_RECORDS SUPPLIED_.
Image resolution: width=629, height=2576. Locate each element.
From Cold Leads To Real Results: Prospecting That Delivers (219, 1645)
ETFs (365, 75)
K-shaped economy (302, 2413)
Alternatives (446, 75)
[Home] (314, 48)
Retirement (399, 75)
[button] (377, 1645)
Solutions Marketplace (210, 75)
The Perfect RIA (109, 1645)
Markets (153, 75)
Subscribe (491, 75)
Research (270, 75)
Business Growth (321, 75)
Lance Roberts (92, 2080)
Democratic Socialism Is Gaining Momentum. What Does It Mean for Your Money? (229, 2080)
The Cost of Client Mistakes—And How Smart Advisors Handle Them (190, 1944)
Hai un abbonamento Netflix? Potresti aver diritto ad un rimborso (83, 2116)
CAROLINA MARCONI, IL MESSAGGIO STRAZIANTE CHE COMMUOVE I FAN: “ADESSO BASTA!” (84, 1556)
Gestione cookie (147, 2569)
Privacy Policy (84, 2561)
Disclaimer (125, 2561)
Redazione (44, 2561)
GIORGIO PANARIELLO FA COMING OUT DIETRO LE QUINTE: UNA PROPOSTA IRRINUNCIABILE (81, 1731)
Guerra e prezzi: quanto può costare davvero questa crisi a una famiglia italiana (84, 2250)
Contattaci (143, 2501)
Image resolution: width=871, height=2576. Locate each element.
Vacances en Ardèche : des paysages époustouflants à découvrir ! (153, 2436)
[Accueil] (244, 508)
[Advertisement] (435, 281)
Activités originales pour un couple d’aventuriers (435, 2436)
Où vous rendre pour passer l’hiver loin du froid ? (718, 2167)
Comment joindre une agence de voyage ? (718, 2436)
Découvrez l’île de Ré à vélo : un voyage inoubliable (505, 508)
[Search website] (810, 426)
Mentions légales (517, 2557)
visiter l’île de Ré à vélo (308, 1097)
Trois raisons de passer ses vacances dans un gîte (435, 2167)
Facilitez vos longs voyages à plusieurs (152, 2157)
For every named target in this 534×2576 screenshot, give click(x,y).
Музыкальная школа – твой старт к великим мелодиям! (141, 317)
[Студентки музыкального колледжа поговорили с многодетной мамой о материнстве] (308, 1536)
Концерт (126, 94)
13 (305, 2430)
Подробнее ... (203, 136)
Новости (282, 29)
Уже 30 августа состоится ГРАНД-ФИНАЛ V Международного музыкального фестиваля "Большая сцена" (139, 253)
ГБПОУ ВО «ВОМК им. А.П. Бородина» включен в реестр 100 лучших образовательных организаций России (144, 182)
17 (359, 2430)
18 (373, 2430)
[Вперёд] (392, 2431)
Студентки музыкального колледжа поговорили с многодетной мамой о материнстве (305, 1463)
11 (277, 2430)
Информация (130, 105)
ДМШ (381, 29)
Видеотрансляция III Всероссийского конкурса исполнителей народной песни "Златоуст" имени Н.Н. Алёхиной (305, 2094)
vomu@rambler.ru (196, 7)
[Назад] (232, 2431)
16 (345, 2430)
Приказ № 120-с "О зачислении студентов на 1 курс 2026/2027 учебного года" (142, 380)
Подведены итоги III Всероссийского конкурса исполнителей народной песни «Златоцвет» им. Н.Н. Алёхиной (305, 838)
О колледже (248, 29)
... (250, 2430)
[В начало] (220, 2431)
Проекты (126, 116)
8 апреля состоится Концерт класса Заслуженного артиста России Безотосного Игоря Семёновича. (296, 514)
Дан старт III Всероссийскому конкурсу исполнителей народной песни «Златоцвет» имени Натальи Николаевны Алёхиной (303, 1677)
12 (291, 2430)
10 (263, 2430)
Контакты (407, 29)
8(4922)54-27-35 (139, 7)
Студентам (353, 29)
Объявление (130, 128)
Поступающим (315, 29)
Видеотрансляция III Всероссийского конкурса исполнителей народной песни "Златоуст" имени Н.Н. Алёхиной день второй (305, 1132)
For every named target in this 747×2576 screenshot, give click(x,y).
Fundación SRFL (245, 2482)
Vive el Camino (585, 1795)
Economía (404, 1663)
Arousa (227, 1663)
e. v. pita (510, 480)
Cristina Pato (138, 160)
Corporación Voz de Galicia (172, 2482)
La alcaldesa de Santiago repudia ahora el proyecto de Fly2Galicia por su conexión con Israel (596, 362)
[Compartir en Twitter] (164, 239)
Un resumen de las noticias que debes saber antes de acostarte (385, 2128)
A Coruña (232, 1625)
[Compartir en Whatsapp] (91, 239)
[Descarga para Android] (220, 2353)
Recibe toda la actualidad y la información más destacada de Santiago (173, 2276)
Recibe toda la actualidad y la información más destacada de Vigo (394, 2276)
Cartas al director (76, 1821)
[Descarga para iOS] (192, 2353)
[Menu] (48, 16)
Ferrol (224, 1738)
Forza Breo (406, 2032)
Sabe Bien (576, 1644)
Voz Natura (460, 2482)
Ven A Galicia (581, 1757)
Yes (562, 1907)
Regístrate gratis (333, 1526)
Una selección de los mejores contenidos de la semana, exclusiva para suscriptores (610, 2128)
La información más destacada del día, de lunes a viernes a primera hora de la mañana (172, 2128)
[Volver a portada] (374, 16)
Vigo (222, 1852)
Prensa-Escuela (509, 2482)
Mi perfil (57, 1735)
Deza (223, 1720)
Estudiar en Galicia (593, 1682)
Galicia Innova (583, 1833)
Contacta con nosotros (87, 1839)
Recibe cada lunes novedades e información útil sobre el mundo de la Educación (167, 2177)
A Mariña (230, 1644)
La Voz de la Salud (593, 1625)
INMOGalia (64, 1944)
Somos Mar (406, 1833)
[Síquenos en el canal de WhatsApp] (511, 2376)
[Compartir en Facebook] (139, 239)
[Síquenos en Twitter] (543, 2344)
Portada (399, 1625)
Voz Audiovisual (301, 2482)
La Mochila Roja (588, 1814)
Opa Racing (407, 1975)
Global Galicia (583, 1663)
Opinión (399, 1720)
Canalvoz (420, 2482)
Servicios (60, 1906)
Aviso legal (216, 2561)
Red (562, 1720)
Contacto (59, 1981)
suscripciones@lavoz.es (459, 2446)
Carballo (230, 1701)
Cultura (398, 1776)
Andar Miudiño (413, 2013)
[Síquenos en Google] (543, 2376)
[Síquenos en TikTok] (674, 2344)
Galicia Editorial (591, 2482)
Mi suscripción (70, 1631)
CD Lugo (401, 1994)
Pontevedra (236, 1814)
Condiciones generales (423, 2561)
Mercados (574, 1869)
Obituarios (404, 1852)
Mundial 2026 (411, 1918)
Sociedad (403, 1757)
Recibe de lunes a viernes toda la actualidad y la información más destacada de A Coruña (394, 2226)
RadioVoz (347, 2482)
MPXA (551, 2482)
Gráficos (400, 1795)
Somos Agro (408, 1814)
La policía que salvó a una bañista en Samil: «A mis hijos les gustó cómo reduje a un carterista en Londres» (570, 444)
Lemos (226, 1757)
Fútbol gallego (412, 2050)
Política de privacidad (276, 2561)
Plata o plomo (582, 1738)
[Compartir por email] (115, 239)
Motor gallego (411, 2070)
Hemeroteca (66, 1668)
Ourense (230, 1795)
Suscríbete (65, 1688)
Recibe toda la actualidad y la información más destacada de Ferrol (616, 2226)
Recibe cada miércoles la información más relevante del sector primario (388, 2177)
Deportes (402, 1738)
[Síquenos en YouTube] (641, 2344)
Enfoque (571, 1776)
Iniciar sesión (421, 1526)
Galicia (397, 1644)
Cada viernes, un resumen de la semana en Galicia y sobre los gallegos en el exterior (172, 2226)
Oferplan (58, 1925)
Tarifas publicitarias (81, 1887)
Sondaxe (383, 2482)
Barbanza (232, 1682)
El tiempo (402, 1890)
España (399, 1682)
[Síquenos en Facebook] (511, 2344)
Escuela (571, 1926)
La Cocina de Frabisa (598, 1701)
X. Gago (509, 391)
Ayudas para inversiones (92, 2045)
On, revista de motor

_WHAT IS BEING ASKED_. Return exactly, and only, the lines above starting at the line that contains "Activités originales pour" and ending at the line that contains "[Вперёд] (392, 2431)".

_OUTPUT OF THE EXERCISE_.
Activités originales pour un couple d’aventuriers (435, 2436)
Où vous rendre pour passer l’hiver loin du froid ? (718, 2167)
Comment joindre une agence de voyage ? (718, 2436)
Découvrez l’île de Ré à vélo : un voyage inoubliable (505, 508)
[Search website] (810, 426)
Mentions légales (517, 2557)
visiter l’île de Ré à vélo (308, 1097)
Trois raisons de passer ses vacances dans un gîte (435, 2167)
Facilitez vos longs voyages à plusieurs (152, 2157)
For every named target in this 534×2576 screenshot, give click(x,y).
Музыкальная школа – твой старт к великим мелодиям! (141, 317)
[Студентки музыкального колледжа поговорили с многодетной мамой о материнстве] (308, 1536)
Концерт (126, 94)
13 (305, 2430)
Подробнее ... (203, 136)
Новости (282, 29)
Уже 30 августа состоится ГРАНД-ФИНАЛ V Международного музыкального фестиваля "Большая сцена" (139, 253)
ГБПОУ ВО «ВОМК им. А.П. Бородина» включен в реестр 100 лучших образовательных организаций России (144, 182)
17 (359, 2430)
18 (373, 2430)
[Вперёд] (392, 2431)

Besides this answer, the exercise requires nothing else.